Lorne O. Clarke,  (November 22, 1928 – May 21, 2016) was a Canadian lawyer and Chief Justice of the Nova Scotia Supreme Court.

Early life and education
Born in Malagash, Nova Scotia, in 1928, he graduated from Dalhousie University with a B.A. in 1949 and an LL.B. in 1951. In 1955, he  received an LL.M. from Harvard University. He was admitted to the bar in 1953.

Career
He was a member of the Faculty of Law of Dalhousie University from 1952 to 1959. From 1959 to 1981, he practised law in Truro, Nova Scotia. He was appointed Queen's Counsel in 1969.

In 1981, he was made a Judge of the Supreme Court of Nova Scotia, Trial Division.
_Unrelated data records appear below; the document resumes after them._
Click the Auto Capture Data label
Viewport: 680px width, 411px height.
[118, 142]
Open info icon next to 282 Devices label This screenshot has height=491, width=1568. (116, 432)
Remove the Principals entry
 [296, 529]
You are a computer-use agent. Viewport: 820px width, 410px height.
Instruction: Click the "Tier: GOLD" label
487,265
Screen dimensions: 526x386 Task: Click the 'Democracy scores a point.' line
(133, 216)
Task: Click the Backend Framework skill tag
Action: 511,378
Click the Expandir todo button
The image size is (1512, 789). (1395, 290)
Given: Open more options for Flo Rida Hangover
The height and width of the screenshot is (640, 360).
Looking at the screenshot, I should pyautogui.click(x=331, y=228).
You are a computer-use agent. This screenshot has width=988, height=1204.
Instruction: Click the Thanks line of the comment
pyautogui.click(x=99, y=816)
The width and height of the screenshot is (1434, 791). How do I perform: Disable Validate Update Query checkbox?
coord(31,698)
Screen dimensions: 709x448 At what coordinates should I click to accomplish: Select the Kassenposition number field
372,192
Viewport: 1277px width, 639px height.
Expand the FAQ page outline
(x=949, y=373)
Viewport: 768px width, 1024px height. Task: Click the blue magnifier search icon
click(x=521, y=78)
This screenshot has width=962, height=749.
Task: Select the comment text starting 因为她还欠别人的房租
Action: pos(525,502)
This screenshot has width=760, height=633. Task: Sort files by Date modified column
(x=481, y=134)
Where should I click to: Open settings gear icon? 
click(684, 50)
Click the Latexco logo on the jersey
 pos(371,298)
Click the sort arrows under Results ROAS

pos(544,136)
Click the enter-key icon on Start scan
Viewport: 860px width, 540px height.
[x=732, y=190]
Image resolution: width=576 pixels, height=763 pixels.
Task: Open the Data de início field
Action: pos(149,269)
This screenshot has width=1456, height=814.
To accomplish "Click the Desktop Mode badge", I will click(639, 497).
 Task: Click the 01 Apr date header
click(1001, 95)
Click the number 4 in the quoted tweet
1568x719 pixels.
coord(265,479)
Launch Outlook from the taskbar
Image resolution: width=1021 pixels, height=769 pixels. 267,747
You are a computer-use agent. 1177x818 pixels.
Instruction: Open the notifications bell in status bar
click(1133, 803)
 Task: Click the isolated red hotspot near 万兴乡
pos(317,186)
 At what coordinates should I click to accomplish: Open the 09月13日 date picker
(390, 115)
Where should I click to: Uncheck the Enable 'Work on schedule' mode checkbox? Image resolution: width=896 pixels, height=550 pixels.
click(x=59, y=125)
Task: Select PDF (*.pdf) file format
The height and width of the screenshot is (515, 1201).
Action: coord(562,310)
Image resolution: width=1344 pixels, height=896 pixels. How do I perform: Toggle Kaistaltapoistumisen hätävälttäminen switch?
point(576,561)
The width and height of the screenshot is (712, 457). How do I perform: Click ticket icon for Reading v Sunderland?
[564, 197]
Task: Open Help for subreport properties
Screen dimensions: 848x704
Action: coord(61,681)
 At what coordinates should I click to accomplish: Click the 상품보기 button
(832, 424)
On August 22, 1985, he became the twentieth Chief Justice since the founding of the Nova Scotia Supreme Court in 1754. He retired in 1998. From 1998 to 1999, he was the Chair of the Memorial Advisory Committee of Swissair Flight 111.

In 1999, he was made an Officer of the Order of Canada. In 2002, he was awarded the Order of Nova Scotia.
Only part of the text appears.